Goal of the exercise »
All that should come back is the lines of the data below from the one containing "Defective Coating on" to the one containing "Order Cleaning &", inclusive, exactly as they stand.

(Collected data entries)
*** Begin section ***

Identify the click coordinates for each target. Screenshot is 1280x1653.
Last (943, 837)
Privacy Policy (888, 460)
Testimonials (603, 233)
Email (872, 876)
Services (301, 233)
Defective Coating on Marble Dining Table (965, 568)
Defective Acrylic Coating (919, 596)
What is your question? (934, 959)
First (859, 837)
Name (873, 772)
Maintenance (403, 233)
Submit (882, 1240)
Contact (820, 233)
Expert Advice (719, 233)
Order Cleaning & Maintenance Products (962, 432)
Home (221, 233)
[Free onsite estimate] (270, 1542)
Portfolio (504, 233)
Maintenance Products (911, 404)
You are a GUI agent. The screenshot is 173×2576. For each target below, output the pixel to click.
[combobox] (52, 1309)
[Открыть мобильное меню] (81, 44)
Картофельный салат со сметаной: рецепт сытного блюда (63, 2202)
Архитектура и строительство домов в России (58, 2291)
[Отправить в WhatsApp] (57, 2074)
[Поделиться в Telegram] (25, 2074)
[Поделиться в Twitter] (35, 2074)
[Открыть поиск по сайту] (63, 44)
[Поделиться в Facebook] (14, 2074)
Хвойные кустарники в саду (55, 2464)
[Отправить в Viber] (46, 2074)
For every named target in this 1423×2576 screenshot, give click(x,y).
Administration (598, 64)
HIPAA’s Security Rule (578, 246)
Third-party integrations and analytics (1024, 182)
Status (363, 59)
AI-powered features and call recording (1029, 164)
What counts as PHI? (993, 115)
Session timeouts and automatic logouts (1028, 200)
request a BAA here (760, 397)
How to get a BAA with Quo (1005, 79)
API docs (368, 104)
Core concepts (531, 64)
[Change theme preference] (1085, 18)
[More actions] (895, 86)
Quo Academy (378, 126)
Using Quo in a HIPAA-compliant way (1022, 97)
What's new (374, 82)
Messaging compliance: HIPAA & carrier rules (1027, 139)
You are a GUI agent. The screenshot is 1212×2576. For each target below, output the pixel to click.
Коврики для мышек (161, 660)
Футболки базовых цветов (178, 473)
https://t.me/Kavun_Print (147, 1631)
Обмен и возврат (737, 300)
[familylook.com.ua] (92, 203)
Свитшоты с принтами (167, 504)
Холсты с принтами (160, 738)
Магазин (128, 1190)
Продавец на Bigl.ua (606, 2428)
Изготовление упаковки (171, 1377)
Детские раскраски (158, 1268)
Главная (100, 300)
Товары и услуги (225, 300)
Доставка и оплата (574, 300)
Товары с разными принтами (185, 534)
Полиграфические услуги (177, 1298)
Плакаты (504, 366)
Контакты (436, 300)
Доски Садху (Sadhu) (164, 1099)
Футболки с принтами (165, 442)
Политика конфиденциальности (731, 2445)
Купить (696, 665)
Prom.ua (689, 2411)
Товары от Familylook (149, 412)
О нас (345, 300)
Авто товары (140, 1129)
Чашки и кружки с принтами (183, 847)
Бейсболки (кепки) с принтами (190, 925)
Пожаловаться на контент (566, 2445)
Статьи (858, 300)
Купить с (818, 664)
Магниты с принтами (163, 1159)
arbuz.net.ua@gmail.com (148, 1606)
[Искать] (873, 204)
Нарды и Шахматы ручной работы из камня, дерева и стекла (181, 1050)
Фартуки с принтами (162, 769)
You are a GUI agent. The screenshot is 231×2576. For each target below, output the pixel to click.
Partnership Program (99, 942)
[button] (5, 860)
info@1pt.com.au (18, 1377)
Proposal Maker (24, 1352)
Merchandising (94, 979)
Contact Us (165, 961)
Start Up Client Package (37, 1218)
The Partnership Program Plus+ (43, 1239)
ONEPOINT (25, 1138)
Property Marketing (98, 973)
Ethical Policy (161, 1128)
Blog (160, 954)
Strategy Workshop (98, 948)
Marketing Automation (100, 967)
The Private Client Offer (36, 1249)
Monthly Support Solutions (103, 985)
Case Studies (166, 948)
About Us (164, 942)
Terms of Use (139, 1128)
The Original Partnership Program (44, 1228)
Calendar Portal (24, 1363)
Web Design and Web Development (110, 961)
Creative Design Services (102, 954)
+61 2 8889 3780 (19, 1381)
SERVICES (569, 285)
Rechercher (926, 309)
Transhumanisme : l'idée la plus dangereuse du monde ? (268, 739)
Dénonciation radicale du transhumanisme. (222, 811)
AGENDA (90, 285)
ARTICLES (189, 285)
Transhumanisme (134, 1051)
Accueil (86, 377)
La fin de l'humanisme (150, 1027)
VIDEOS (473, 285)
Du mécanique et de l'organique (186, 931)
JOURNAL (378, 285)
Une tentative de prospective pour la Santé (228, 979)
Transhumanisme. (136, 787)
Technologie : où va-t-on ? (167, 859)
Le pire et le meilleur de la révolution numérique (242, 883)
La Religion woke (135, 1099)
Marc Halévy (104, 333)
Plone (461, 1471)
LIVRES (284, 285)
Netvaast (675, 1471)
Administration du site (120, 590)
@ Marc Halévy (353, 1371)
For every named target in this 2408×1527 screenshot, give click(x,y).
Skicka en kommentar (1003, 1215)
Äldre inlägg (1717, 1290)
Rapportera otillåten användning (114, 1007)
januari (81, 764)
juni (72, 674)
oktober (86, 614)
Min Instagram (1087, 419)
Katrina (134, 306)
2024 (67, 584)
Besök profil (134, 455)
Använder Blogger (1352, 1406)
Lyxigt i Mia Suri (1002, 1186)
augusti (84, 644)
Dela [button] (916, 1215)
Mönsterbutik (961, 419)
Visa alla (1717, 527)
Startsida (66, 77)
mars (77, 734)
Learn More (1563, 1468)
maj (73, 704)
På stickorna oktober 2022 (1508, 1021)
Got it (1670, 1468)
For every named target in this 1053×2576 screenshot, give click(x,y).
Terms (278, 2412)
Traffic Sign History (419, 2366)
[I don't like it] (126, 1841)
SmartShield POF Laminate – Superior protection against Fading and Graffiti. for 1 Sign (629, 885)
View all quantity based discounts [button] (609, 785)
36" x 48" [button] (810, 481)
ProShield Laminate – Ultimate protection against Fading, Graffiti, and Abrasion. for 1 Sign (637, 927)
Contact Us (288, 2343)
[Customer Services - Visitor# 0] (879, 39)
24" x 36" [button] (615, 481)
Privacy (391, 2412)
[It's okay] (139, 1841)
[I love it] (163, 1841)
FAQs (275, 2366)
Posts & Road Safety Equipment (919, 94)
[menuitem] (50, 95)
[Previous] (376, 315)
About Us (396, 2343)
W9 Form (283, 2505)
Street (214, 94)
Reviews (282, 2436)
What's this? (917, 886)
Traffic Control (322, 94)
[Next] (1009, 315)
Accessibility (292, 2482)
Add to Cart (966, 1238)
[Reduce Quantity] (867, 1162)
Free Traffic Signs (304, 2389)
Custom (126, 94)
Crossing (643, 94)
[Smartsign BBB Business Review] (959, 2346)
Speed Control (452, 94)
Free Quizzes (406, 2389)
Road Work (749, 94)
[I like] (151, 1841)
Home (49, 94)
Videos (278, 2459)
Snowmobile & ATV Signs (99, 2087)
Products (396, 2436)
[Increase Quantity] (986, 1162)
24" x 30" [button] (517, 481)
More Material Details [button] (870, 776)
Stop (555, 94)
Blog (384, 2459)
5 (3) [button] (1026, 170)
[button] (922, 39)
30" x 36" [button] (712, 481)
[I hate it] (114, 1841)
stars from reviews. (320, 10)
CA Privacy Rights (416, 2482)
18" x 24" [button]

*** End section ***

Your solution »
Defective Coating on Marble Dining Table (965, 568)
Defective Acrylic Coating (919, 596)
What is your question? (934, 959)
First (859, 837)
Name (873, 772)
Maintenance (403, 233)
Submit (882, 1240)
Contact (820, 233)
Expert Advice (719, 233)
Order Cleaning & Maintenance Products (962, 432)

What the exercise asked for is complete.